Первые два месяца меня все равно посещал страх, что вот мне не заплатят там, отсрочат здесь и я останусь без денег. Но я нашел способ его побороть. От родителей мне достался большой холодильник, и у меня он всегда под завязку был забит едой, а шкафы — макаронами и крупой. Там мне стало намного спокойнее — долг за квартиру не так страшен, а если в доме есть еда, которую можно растянуть на две с лишним недели, то бояться нечего.

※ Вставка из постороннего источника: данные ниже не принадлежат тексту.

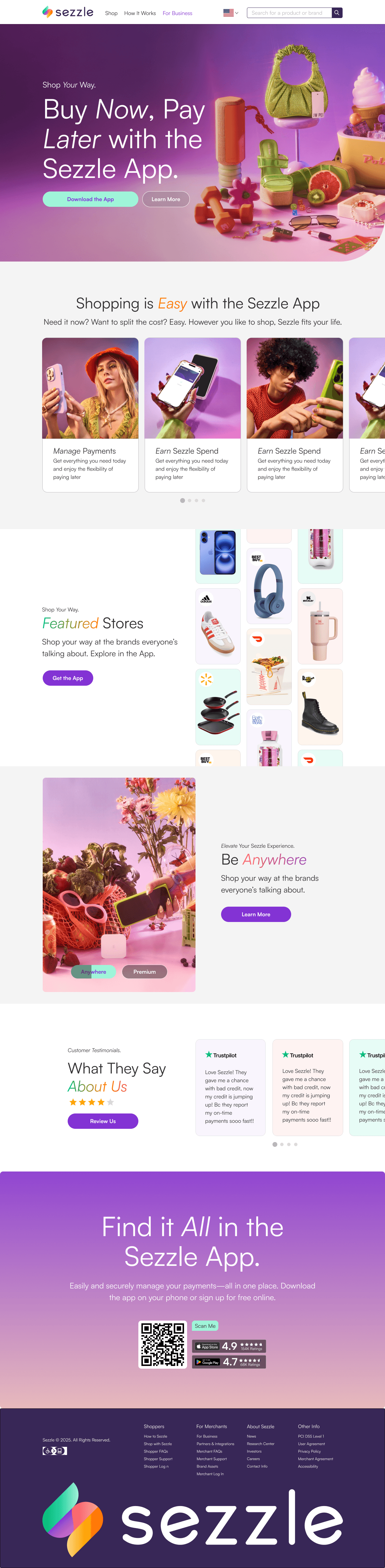Click the Trustpilot logo on first review
The height and width of the screenshot is (1568, 385).
tap(221, 1055)
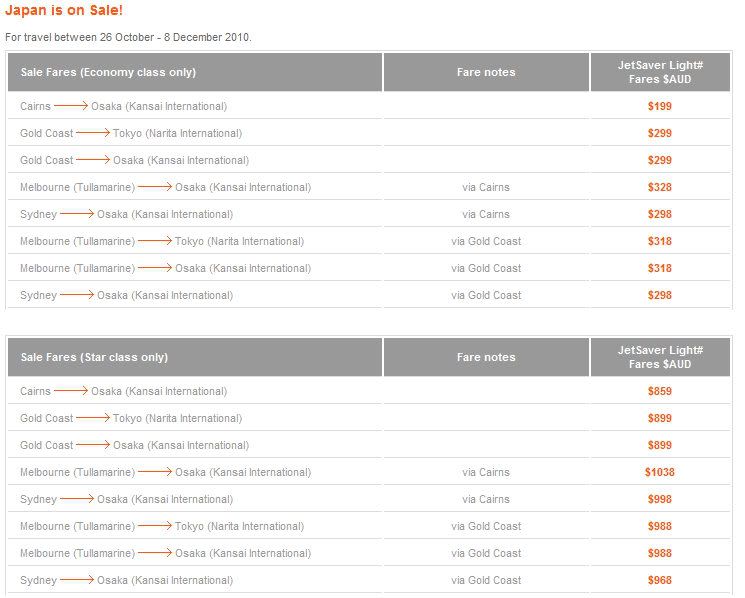Click the Japan is on Sale! heading
Screen dimensions: 745x598
64,10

Единственное, что я перенес без всяких осложнений, так это одиночество. На вторую ночь я понял, что это именно то, чего мне всегда не хватало — покой и свобода. Ты живешь сам по себе и так, как тебе нравится. Никто не напоминает тебе, что надо делать, из другой комнаты не раздаются зверские звуки рекламы и дурацкие реплики сериалов. Во время первой недели самостоятельной жизни я поймал себя на том, что вообще ни разу не включал телевизор. С тех пор прошло уже более пяти лет, и вредный для здоровья ящик я видел работающим разве что где-нибудь в гостях.
Спустя месяц ко мне в гости напросилась Света. Я был не против. Пока в квартире жили родители, Света здесь ни разу не появлялась. Можно себе представить, что бы случилось с моей мамой, если бы она узнала, что я уже более трех лет живу с женщиной, которая старше меня на… В общем, на очень много лет.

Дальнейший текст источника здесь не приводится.